Hi, to understand why it appears that the Greydog Campaign is reminiscent of the Sartar book, it’s worth looking at what was happening behind the scenes of Glorantha at the time. Please note that this is from my recollections and maybe wrong in places, but the gist is right.
Parts of the Greydog campaign are in the Sartar Book. However I played Branduin later in the Greydog campaign and he was nothing like he is in the Sartar book.
Gloranthan RuneQuest 3 ran 1984-1994 and was loosing steam out well before the last supplement. Already Greg was looking at another system to better play Glorantha other than RuneQuest. By 1992 he was working on what was called the Epic System and not coincidentally, King of Sartar. The former containing a lot of material that’s in the later. Epic contained traits, the clan questionnaire and a lot of stuff you would recognise in the Sartar book, except the system.
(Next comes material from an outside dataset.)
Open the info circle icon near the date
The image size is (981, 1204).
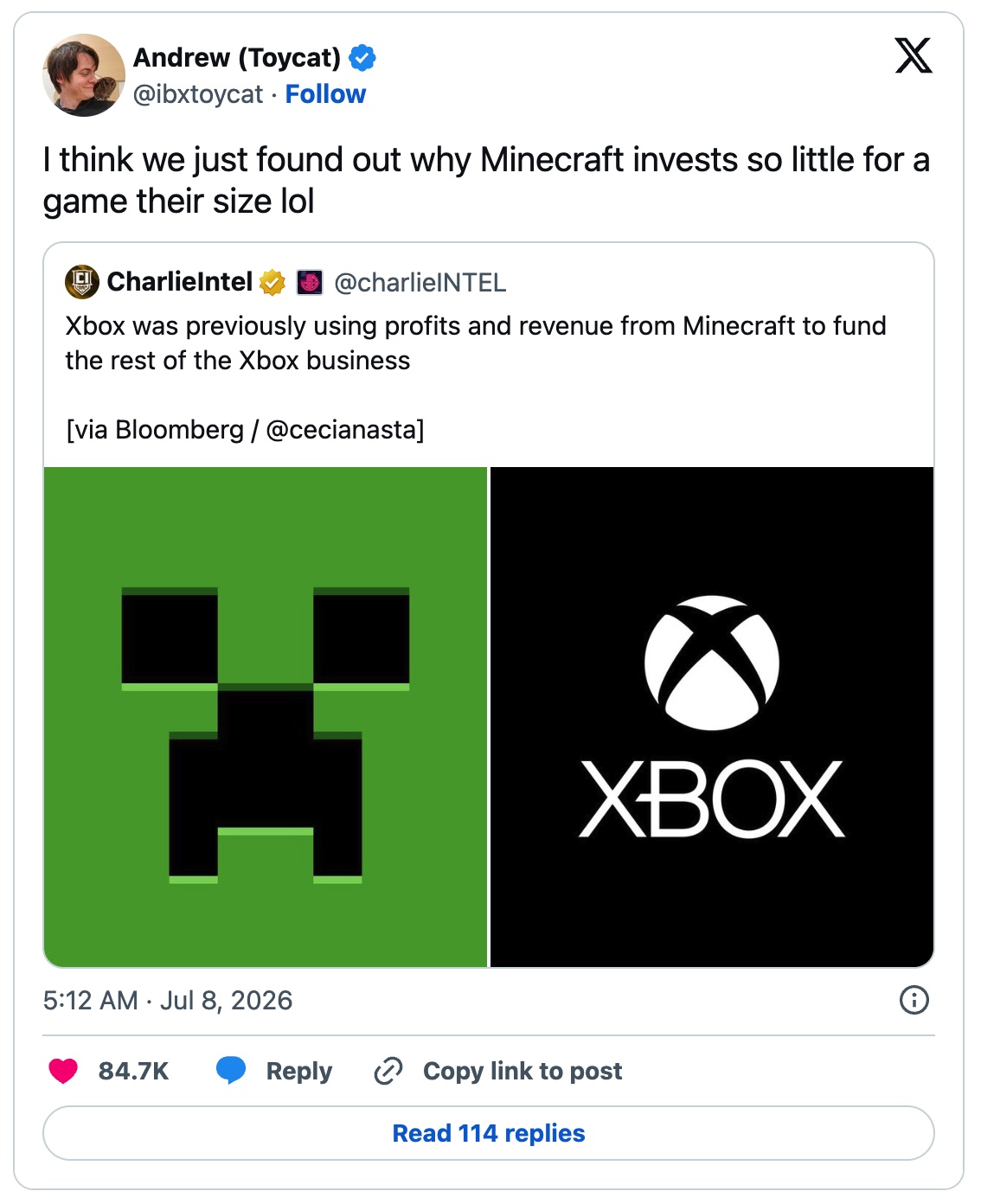[914, 1000]
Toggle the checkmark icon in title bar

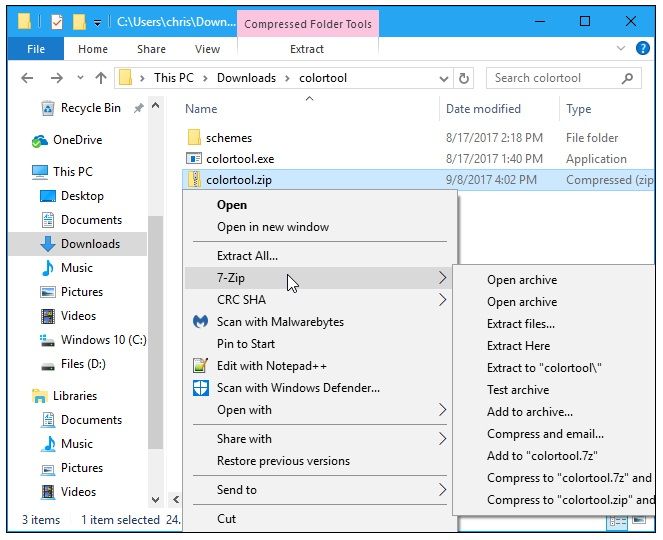coord(57,21)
Those that were exposed to Epic and Greg started running games based on it’s ideas. Spin offs appeared. David Dunham made Pendragon Pass in about 1993 with some of Epic at it’s heart. The Tales Megacorp (David Hall and Nick Brooke being members) and the Seattle Farmers collective (Jeff and David Dunham being members) being two of them. It’s not a coincidence that the two groups know each other well, and that the Tales Megacorp was at the centre of organising Convulsion 1992-2002.
If you can find copies of Enclosure from 1997/98 you’ll see a similar bent. In 1999 David Dunham’s King of Dragon Pass appeared with lots of Epic and KoS themes in it.
Later as Epic revealed itself as not what Greg wanted, Greg sought writers for Glorantha the Game (1998), this eventually falling to Robin Laws and Hero Wars appearing in 2000.
I’m pretty sure Robin Laws was in some way connected to the Seattle group, Jeff?
—–
David Scott
Seattle Farmers Collective?
Submitted by Charles on Mon, 04/06/2012 – 11:31.
There was also a group in Seattle playing a community based game, though I am not sure was this the same time, earlier or later.
Seattle Farmers
Submitted by Jeff on Tue, 07/08/2012 – 01:11.
That was us – the core was David Dunham, Neil Robinson, Pam Carlson, Dana Schack, Dave Pearton, and myself. Occasional players included Rob Heinsoo, Jonathan Tweet, and Robin Laws. We played David’s East Ralios and my Taming of Dragon Pass game using Pendragon Pass, and then various other games using HeroWars and later HeroQuest. A great gaming grup!